Two Vector Fields

Let's now turn to the case of two vector fields. We now consider the Modulus field again and thus (when $a=1$) we are left with two constraints on four possible charges. It is not very interesting to look at singly charged solutions because they will be the same as the previous one vector field solution. So we'll focus on dyonic solutions and first keep the extra parameter $a$. Let's see what happens when we use the form of the metric from eq.5.16 and the electric vector fields (eq.5.17) and put this in the equation for $R_{tt}$ (first equation of eq.5.4)

$$(\lambda ' R^2)' = {\textstyle{1\over 2}}\left\{ (c_A^2 + c_B^2) e^{-a\phi} + (G_A^2 + G_B^2) e^{a\phi} \right\} R^{-2}$$

In the previous case we used this equation to express the index $b$ in the 'known' index $a$. But now we find much more restricting conditions:

$$2 a \sqrt{b(1-b)} = b \land 2 a \sqrt{b(1-b)} = 1 - b$$

$$\mbox{so} \quad b = {\textstyle{1\over 2}} \mbox{and} a=\pm 1 \enspace !$$

This means we can only find a doubly charged solution for $a=\pm 1$.

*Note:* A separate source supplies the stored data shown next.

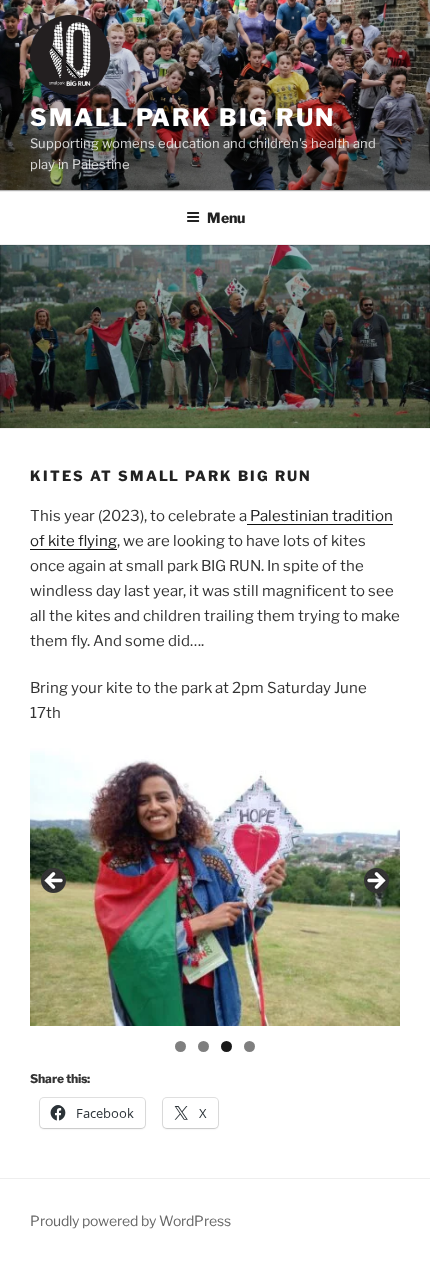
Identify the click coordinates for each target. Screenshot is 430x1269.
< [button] (55, 882)
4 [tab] (249, 1046)
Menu (226, 217)
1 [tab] (180, 1046)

This is the proof we promised for the fact that dyonic solutions only exist for $a=1$ ($a=-1$ is the same as $\phi \rightarrow -\phi$, so it corresponds to the purely magnetic case). This proof is given in the case of two vector fields but is equally valid for the case of one vector field.

So, from now one we take $a$ to be one and thus consider the string effective action again. Under the same assumptions as in the one vector field case we can solve the equations and we find the dyonic two vector field solution

$$R^2 (r) = r^2 - \Sigma^2 \, ,$$ (5.21)

$$\lambda (r) = \frac{(r-r_+)(r-r_-)}{r^2 - \Sigma^2} \, ,$$ (5.22)

$$e^\phi = e^{\phi_0} \frac{r+\Sigma}{r-\Sigma} \qquad \Delta_{\phi}=2\Sigma \,$$ (5.23)

where $\Delta_{\phi}$ is the Dilaton scalar charge defined through it's one over $r$ behaviour at infinity. The metric parameters must be expressed in terms of the mass an charges as follows

$$\Sigma ( r_+ + r_- ) = {\textstyle{1\over 4}}\left[ (c_A^2+c_B^2) e^{-\phi_0} - (G_A^2+G_B^2) e^{\phi_0} \right] \, ,$$ (5.24)

$$\Sigma^2 + r_+r_- = {\textstyle{1\over 4}}\left[ (c_A^2+c_B^2) e^{-\phi_0} + (G_A^2+G_B^2) e^{\phi_0} \right] \, ,$$ (5.25)

and

$$Q_{A(B)} = Q_{A(B)} e^{-\phi_0} \quad \mbox{and} \quad 2M = r_+ + r_- \, .$$

This $M$ can again be interpreted as the mass.

When we consider purely electric or magnetic solutions the solution reduces to the one vector field case (just work out the parameter relations and shift the solution in $r$). So the one vector field solution can be obtained from this more general dyonic solution.

Until now we explicitly wrote the Dilaton solutions multiplied with a constant, the Dilaton value at infinity. From now on we will take this value to be one. Afterwards it is always possible to consider other Dilaton values at infinity, just by identifying the squared electromagnetic charges as the previous ones multiplied with the Dilaton value at infinity ( $\phi \rightarrow \phi +\phi_0$, $F^2 \rightarrow e^{\phi_0} F^2$, this is a symmetry of the action and this transformation is a subgroup of the $SL(2,R)$ symmetry group).